Effects of apelin and leptin on renal functions following renal ischemia/reperfusion: An experimental study.

Authors: Sagiroglu, T  Torun, N  Yagci, M  Yalta, T  Sagiroglu, G  Oguz, S 
Citation: Sagiroglu T, etal., Exp Ther Med. 2012 May;3(5):908-914. Epub 2012 Feb 29.
Pubmed: (View Article at PubMed) PMID:22969992
DOI: Full-text: DOI:10.3892/etm.2012.499

The present study aimed to investigate the effects of apelin and leptin on renal functions following renal ischemia/reperfusion (I/R). A total of 32 rats were divided into four groups. The control group was not induced with ischemia, but was administered normal saline intraperitoneally. Normal saline, apelin and leptin were administered intraperitoneally to the I/R, ischemia/reperfusion and apelin (I/R+A) and ischemia/reperfusion and leptin (I/R+L) groups, in turn for three days prior to the surgical procedure. Blood and urine samples were obtained after 24 h of reperfusion, and scintigraphic examination was performed. Renal damage was evaluated histopathologically. Urea levels of the I/R+L and I/R+A groups were comparable, but were higher compared to that of the control group.
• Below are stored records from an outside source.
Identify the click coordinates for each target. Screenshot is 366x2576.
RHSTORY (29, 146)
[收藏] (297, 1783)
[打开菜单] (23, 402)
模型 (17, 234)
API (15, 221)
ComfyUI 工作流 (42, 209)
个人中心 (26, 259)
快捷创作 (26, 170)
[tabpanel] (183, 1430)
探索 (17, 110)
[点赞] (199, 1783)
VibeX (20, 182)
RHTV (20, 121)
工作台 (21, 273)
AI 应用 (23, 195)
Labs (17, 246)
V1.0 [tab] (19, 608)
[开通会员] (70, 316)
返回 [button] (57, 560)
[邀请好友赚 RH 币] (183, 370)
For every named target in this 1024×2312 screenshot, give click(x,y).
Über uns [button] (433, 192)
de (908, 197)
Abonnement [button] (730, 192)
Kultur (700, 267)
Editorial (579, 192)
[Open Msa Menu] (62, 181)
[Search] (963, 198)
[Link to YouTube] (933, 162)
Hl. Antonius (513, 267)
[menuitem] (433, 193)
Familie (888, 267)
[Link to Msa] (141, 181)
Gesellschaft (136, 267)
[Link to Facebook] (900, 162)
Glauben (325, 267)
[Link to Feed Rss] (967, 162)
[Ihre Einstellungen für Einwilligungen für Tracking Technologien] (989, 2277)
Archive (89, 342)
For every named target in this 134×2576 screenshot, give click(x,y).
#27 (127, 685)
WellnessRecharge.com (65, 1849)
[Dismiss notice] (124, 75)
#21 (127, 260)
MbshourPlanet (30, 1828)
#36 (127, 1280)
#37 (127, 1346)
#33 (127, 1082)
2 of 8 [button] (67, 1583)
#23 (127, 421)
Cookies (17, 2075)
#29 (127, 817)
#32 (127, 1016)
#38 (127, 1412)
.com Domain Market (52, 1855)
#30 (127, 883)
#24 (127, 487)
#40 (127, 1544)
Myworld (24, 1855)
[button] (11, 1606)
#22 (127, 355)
The I/R group had the highest urea levels (control, 27+/-2; I/R, 120+/-15; I/R+A, 75+/-10; I/R+L, 80+/-11; p<0.001). Creatinine levels were higher in all three ischemic groups compared to the control group. Glomerular filtration rate values of the I/R+A and I/R+L groups were not significantly, but numerically higher compared to that of the I/R group. No pathological damage was observed in any of the animals in the control group. In the I/R group, two animals had moderate and six had severe renal damage, while three had moderate and one had severe renal damage in the I/R+L group. In the I/R+A group, moderate renal damage was found in one animal, while none had severe renal damage. This study demonstrates the functional and histopathological protective effects of leptin and apelin against renal I/R injury.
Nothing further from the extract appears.